Monday, October 17, 2011

In Praise Of The Great American Garage

The company that revolutionized the way we work, live and recreate was started in that most American of places — a garage.

It was in the garage of a ranch house on a quiet suburban street in Los Altos, California where the late great innovator Steve Jobs (that's his back in the photo) and business partner Stephen Wozniak launched the Apple dynasty in 1976.

It was in a suburban Seattle garage the previous year thatBill Gates and Paul Allen Bill Gates designed a minicomputer that would be the start of Microsoft, it was in the garage of another suburban house a few miles from the Wozniak family home that David and William Hewlett invented the audio oscillator in 1938, launching the Hewlett-Packer Company, and another Seattle garage where Jeff Bezos launched Amazon in 1994.

It was in the Dayton, Ohio garage owned by the parents of Orville and Wright invented the first engine-powered airplane that could fly in 1903.

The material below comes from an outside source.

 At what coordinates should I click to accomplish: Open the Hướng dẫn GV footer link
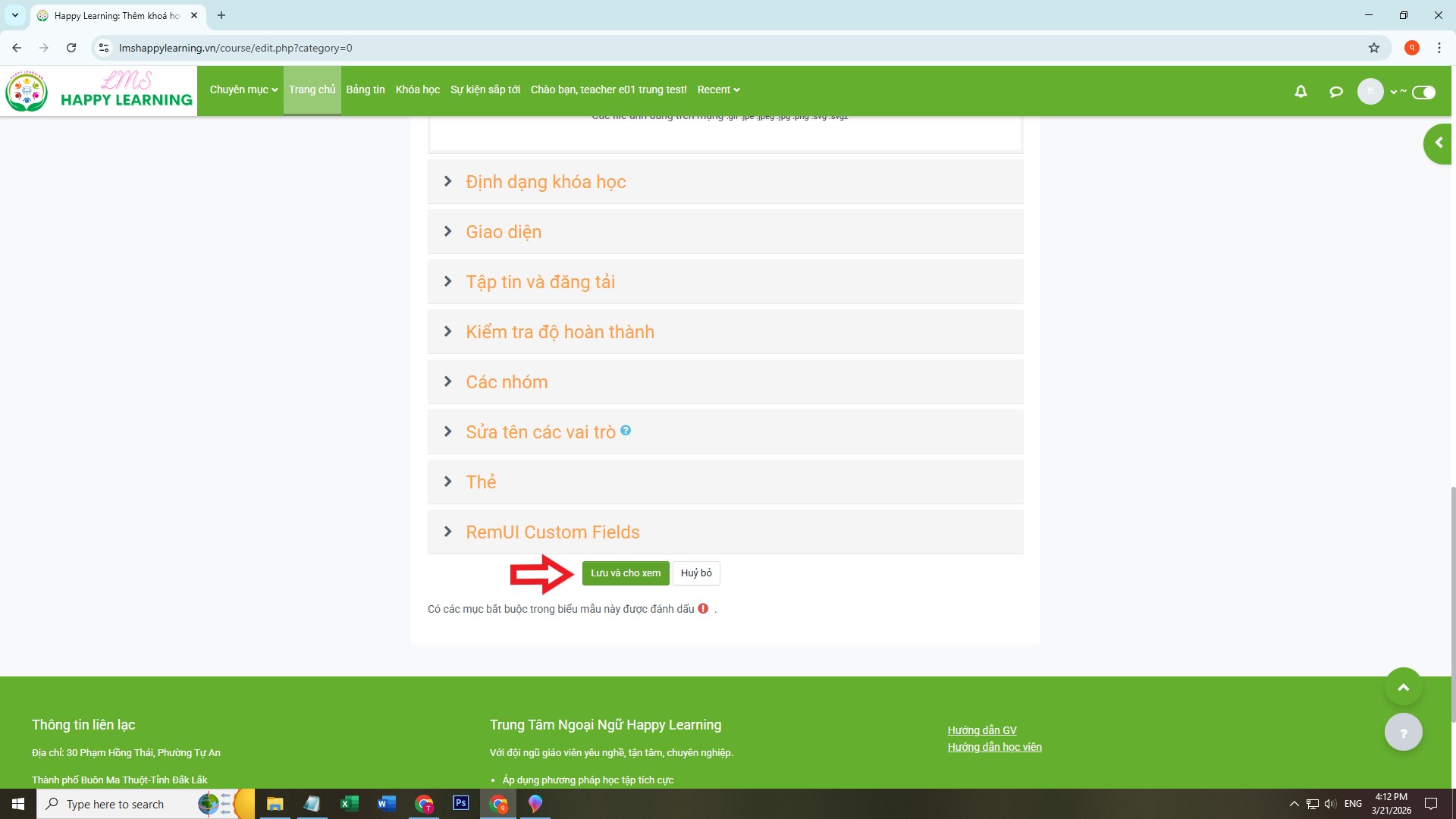point(981,730)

Then there are all the fantastic garage inventions brought to us by Hollywood, include the DeLorean time machine in the Back to the Future trilogy and the jetcar in The Adventures of Buckaroo Banzai Across the 8th Dimension.

And, of course, countless bands got their start in garages, perhaps most famously the Allman Brothers, which brings us back to Steve Jobs, whose engineers developed Garage Band, the popular MacBook recording app.

Who have I missed, and do you have a favorite I-did-it-in-the-garage story? Mine? I lost my virginity in the backseat of a car parked in a garage.